Obviously, something like the Sicilian Dragon in it's entirety isn't as vast as the French as a whole.

Anyway, the first switch I made was from the Accelerated Dragon to the Dragon, and there is certainly a little over lap there. Other than the ability to meet certain anti-Sicilians is a requirement, it's important that if you're playing the Accelerated, you don't allow white to transpose to the Yugoslav attack, just as if you're trying to play the regular Dragon, you don't let white transpose to the Maroczy bind ...

There is also a 6.h3 line against the Dragon and h2-h3 in the 5.Nc3 line of the Accelerated that lead to the exact same positions.

Of course there are a lot of fianchetto set ups for black against anti-Sicilians … so this wasn't much of a switch.

Later I switched from the Dragon to the Sveshnikov.

Justs99171

One important note … I play the open Sicilian, and that definitely makes it easier for me to switch from one Sicilian defense to another. Quite often, I've switched lines as white against the different Sicilian defenses, so I've learned numerous lines before switching from one defense to another with black.

jimmy_g_09

If you are playing long time controls it would be crazy to not know which lines you prefer at the very least... I would suggest alekhine is a great choice as it is forcing, sound and rarely encountered. You will know it much better than your opponent and only in a small minority of your games will they play critical lines to move 10.

Study the lines a little bit... Play it in blitz... Check where you went wrong... You will get E4 nf6 on the board in 30% of your games and learn very fast! 

Justs99171
jimmy_g_09 wrote:

If you are playing long time controls it would be crazy to not know which lines you prefer at the very least... I would suggest alekhine is a great choice as it is forcing, sound and rarely encountered.
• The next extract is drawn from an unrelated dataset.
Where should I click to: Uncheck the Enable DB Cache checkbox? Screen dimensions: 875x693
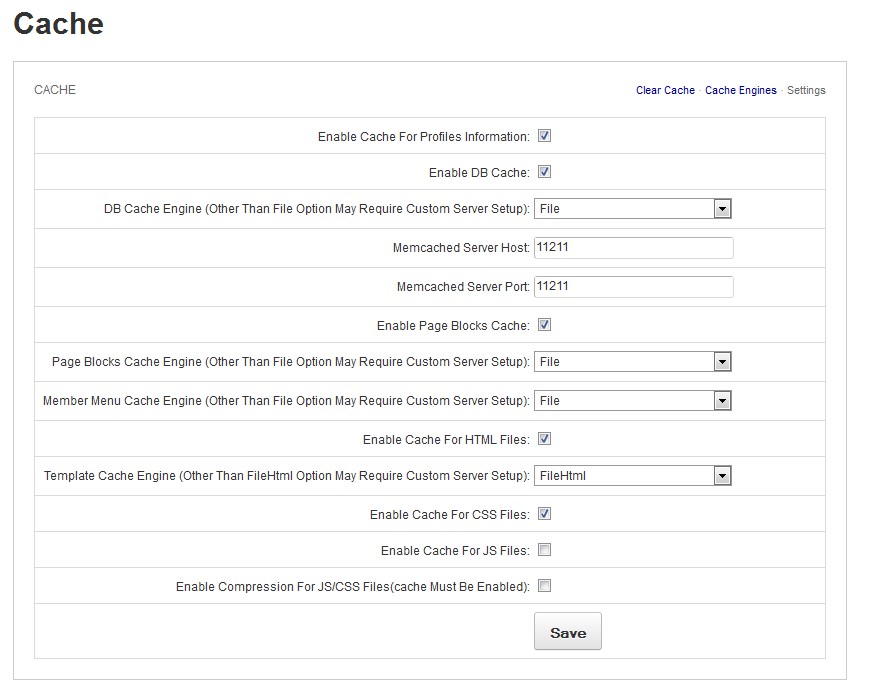pos(545,172)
You will know it much better than your opponent and only in a small minority of your games will they play critical lines to move 10.
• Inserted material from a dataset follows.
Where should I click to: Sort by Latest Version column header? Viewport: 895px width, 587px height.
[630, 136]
Study the lines a little bit... Play it in blitz... Check where you went wrong... You will get E4 nf6 on the board in 30% of your games and learn very fast! 

 

10 moves deep isn't very deep in the Alekhine. Remember, that knight gets moved two or three times before either side even start to move pieces off their back rank. By the time the position just looks 10 moves deep, in comparison to another opening, it's more like 20.

I learned the exchange variation fairly well before I started playing the Alekhine with black. You will run into players that know the line they are playing much better than you do. The thing is, you're having to learn every line and white is only having to learn one. Of course white is having to learn a line against every possible black defense, but that is idealistically. In reality, people neglect one area of study and over do it in another. So some people you will run into, and they know nothing about the Alekhine Defense, and then there is that one guy that knows nothing about the French but everything about the four pawns variation against the Alekhine Defense.

A lot of chess players choose a defense based on the false premise that their opponents won't know it as deep. The more and more you improve, and the better and better competition you play, the better and better they are with the white pieces.

I can remember playing a guy and he was beating me so badly in the Nimzo-Indian, I asked him if he was cheating. Of course he was angry, but the next game I switched to the Grunfeld and obliterated him … well, that answered that. He definitely wasn't cheating. I suspected that maybe he also plays the Nimzo and maybe that's how he knows so much. No … after checking his games in opening explorer. That was not the case. He must have just specialized in stomping the Nimzo-Indian Defense. Maybe his/her abusive step father played the Nimzo and he/she was on a life mission to trounce everybody that played it against him/her. Who knows? But the person was lower rated than me, didn't play the Nimzo with black, but knew the opening much better than me.

Some people just have an expert or chess master friend and playing against this friend will cause them to have to know specific lines very deep.